New forms. Different forms. Forms we had just seen, as recorded upon another world, shaggy ravenous hordes of creatures, miniature Ularians …

I hear my own voice howling, no, no, no.

Trompe screams. Why is Trompe screaming? I turn. He is lying beside the fence, blood-covered. Leelson is down behind him, and above them bright ruby lines cut the air into deadly polygons of cross fire, pulses of force coming from downhill, southwest and northeast. Someone is firing at them, at us!

I hear the ex-King of Kamir, shouting. “Mitigan. Stop! Don't! Chur Durwen, no!”

At the bottom of the hill shaggy, fringed shapes pour into the omphalos like a foaming tide. The air is full of Kachis ghosts, split-skin phantoms, half faces, single wings, shed skins whirling on the wind, clattering softly against one another like fallen leaves.

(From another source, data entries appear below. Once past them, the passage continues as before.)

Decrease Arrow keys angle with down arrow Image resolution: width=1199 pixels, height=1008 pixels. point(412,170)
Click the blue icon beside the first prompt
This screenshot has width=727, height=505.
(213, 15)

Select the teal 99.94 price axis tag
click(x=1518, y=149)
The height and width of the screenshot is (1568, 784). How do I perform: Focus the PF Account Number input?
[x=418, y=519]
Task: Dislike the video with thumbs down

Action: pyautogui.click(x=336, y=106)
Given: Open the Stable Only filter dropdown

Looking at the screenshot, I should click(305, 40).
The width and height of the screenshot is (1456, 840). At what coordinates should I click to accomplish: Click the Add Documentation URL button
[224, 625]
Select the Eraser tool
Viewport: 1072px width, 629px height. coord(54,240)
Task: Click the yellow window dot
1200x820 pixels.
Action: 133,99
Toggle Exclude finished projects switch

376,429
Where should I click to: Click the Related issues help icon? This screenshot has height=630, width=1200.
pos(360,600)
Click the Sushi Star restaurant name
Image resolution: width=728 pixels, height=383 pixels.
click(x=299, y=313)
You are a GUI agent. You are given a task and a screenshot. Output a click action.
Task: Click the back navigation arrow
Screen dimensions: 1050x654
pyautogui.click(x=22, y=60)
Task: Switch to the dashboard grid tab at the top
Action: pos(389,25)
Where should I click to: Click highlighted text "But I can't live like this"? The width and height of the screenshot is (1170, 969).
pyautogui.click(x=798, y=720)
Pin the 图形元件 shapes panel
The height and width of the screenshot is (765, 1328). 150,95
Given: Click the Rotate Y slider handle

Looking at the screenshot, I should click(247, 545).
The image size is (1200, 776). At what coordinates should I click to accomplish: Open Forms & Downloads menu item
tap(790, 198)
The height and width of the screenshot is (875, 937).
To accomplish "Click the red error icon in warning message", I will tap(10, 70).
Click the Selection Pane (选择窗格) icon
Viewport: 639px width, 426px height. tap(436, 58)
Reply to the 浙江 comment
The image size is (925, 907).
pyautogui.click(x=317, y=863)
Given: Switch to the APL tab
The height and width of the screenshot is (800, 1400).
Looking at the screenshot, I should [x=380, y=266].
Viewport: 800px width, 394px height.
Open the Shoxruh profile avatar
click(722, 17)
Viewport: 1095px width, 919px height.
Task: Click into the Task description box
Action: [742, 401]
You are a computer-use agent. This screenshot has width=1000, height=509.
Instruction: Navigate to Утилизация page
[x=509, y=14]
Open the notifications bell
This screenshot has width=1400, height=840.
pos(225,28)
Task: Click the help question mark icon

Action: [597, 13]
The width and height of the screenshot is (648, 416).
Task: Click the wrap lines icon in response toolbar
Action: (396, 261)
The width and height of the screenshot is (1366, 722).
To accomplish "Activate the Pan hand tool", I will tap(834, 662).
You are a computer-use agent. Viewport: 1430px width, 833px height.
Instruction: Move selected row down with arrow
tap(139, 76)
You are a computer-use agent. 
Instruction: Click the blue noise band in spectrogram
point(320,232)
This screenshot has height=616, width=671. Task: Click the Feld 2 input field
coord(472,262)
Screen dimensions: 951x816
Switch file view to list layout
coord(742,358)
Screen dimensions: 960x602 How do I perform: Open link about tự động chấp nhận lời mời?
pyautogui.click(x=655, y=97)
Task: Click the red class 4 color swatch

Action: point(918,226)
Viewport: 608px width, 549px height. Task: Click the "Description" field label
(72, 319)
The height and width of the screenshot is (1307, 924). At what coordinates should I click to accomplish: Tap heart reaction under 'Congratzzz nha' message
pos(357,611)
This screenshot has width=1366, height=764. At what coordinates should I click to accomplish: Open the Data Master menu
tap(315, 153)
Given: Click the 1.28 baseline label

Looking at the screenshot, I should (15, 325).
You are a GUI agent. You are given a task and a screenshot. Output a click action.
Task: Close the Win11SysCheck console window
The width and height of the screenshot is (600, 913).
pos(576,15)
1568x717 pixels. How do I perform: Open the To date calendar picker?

Leelson runs toward Lutha, seizes her up, tied as she is to Leely, who grabs my arm and holds me in a grip of iron, so I must run alongside. The ex-king pursues us, trying to shield us from the weapons fire. We five are fleeing down the aisle while the spirit people rage around us. Faces, I see, mouths, I see, wide mouths, shouting, furious faces. They are tied down. They cannot stop us, for they are belted to eyelets set in the stone, tied down against this dreadful wind!